The current generation of video coding is known by three names; H.264, MPEG4 part 10, and Advanced Video Coding (AVC). As with earlier codecs, H.264 employs spatial and temporal compression. Spatial compression is used on a single frame of video as described previously. These types of frames are known as I-frames. An I-Frame is the first picture in a GOP. Temporal compression takes advantage of the fact that little information changes between subsequent frames. Changes are a result of motion, although changes in zoom or camera movement can result in almost every pixel changing. Vectors are used to describe this motion and are applied to a block. A global vector is used if the encoder determines all pixels moved together, as is the case with camera panning. In addition, a difference signal is used to fine tune any error that results. H.264 allows variable block sizes and is able to code motion as fine as a ¼ pixel. The decoder uses this information to determine how the current frame should look based on the previous frame. Packets that contain the motion vectors and error signals are known as P-Frames. Lost P-Frames usually results in artifacts that are folded into subsequent frames. If an artifact persists over time, then the likely cause is a lost P-Frame.
H.264 also implements B-Frames. This type of frame fills in information between P-Frames. This means that the B-Frame will need to be held until the next P-frame arrives before the information can be used. B-Frames are not used in all modes of H.264. The encoder decides what type of frame is best suited. There are typically more P-frames than I-frames. Lab analysis has shown TelePresence I-frames to generally be 64K wide (50 packets @ 1316 bytes), while P- frames average 8K wide (9 packets at 900 bytes).
Another type of video compression is MJPEG. Temporal compression is not used with this coding. There are some advantageous and disadvantages. First, the resulting video stream is larger but the packet sizes are more consistent at 1316 bytes (payload). Quantization can be used to mitigate the increased bandwidth but at the cost of picture quality. The advantage that MJPEG offers is that each frame of video is independent of the previous frame. If a several packets from a particular frame are dropped, the artifact is not carried forward. Another advantage is that a single frame is easily extracted from the stream without the need for the reference I-Frame and prior P&B Frames. This is useful in some applications such as video Surveillance where a single frame may be extracted and sent as a JPG via email.
Voice and video are often thought of as close cousins. Although they are both real time protocol (RTP) applications, the similarities stop there. They do not even use the same codec to encode audio information. Voice uses G.711 or G.729 while video uses MP3 or AAC. Voice is generally considered well behaved because each packet is a fixed size and fixed rate. Video frames are spread over multiple packets that travel as a group. Because one lost packet can ruin a P-frame, and one bad P-frame can cause a persistent artifact, video generally has a tighter loss requirement than audio. Video is asymmetrical. Voice can also be but typically is not. Even on mute, an IP phone will send and receive the same size flow. Video uses a separate camera and viewer so there is no assurance of symmetry. In the case of broadcast video, the asymmetrical load on the network can be substantial. Network policies may be necessary to manage potential senders. For example, if a branch is presenting a video, the WAN aggregation router may be receiving more data than it is sending.
———
## DIRECTIVES
a – Convert the stretch of the entries that opens with the line containing "will click(611, 42)." and closes with the line containing "Dismiss the port", both included, into a Markdown table with the columns Row and Line. Give each line a numbered row and leave out blank lines.
b – Carry on the text about video coding from where it stops.
———
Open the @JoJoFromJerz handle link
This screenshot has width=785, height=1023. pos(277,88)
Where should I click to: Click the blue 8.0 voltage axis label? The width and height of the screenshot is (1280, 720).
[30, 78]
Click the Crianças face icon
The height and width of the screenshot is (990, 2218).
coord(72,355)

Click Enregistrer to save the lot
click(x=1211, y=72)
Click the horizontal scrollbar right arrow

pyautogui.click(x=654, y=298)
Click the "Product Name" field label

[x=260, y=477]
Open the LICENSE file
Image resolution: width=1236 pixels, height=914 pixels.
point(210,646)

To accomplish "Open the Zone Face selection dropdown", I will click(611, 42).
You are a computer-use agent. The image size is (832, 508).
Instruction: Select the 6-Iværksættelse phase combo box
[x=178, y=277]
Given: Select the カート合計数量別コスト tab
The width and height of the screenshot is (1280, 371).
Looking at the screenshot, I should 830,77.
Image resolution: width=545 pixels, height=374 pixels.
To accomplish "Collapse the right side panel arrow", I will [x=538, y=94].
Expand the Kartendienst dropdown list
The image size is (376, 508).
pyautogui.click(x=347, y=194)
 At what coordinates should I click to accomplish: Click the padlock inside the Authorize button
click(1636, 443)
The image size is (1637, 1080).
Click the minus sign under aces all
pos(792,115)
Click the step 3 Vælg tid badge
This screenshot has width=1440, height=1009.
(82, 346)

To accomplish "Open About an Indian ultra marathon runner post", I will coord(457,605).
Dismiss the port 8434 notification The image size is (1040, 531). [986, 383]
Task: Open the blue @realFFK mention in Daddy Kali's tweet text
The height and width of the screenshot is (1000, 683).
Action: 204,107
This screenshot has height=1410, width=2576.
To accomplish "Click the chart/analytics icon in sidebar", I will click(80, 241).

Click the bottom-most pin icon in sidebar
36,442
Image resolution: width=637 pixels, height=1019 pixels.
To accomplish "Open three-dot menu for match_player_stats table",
———
## RESULTS IN ORDER
a –
| Row | Line |
|---|---|
| 1 | To accomplish "Open the Zone Face selection dropdown", I will click(611, 42). |
| 2 | You are a computer-use agent. The image size is (832, 508). |
| 3 | Instruction: Select the 6-Iværksættelse phase combo box |
| 4 | [x=178, y=277] |
| 5 | Given: Select the カート合計数量別コスト tab |
| 6 | The width and height of the screenshot is (1280, 371). |
| 7 | Looking at the screenshot, I should 830,77. |
| 8 | Image resolution: width=545 pixels, height=374 pixels. |
| 9 | To accomplish "Collapse the right side panel arrow", I will [x=538, y=94]. |
| 10 | Expand the Kartendienst dropdown list |
| 11 | The image size is (376, 508). |
| 12 | pyautogui.click(x=347, y=194) |
| 13 |  At what coordinates should I click to accomplish: Click the padlock inside the Authorize button |
| 14 | click(1636, 443) |
| 15 | The image size is (1637, 1080). |
| 16 | Click the minus sign under aces all |
| 17 | pos(792,115) |
| 18 | Click the step 3 Vælg tid badge |
| 19 | This screenshot has width=1440, height=1009. |
| 20 | (82, 346) |
| 21 | To accomplish "Open About an Indian ultra marathon runner post", I will coord(457,605). |
| 22 | Dismiss the port 8434 notification The image size is (1040, 531). [986, 383] |

b –
The sending station determines the video's resolution and consequently, the load on the network. This is irrespective of the size of the monitor used to display the video. Observing the video is not a reliable method to estimate load. Common high definition formats are 720i, 1080i, 1080p, etc. The numerical value of the format represents the number of rows in the frame. The aspect ratio of high definition is 16:9 which results in 1920 columns. There is work underway on 2160p resolution and UHDV (7,680 x 4320). This format was first demonstrated by NHK over an IP network and used 600 Mb/s of bandwidth. Video load on the network is likely to increase over time due to the demand for high quality images. In addition to high resolution, there is also a proliferation of lower quality video that is often tunneled in HTTP or in some cases, HTTPS, and SSL. Typical resolutions include CIF (352x288) and 4CIF (704x576). These numbers were chosen as integers of the 16x16 macro blocks that is used by the DCT (22x18) and (44x36) macro blocks respectively.
The impact of resolution on the network load is generally a squared term. An image that is twice as big will require four times the bandwidth. In addition, the color sampling, quantization and the frame rate also impact the amount of network traffic. Standard rates are 30 frames per second (actually 29.97) but this is an arbitrary value chosen based on the frequency of AC power. In Europe, analog video is traditionally 25 FPS. Cineplex movies are shot at 24 FPS. As the frame rate is decreased, the network load is also decrease and the motion becomes less life like. Video above 24 FPS does not noticeable improve motion. Finally the sophistication of the encoder has a large impact on video load. H.264 encoders have great flexibility in determining how best to encode video and with this comes complexity in determining the best method. For example, MPEG4.10 allows the encoder to select the most appropriate block size depending on the surrounding pixels. Because efficient encoding is more difficult then decoding, and because the sender determines the load on the network, low cost encoders will usually require more bandwidth then high end encoders. H.264 coding of real time CIF video will drive all but the most powerful laptops well into the 90% CPU range without dedicated media processors.
Broadcast video lends itself well to take advantage of the bandwidth savings offered by multicast. This has been in place in many networks for years. Recent improvements to multicast simplify the deployment on the network. Multicast will play a role going forward. However, multicast is not used in all situations. Some applications such as multipoint TelePresence use a dedicated MCU to replicate video. The MCU can make decisions concern which participants are viewing each sender. The MCU can also quench senders that are not being viewed.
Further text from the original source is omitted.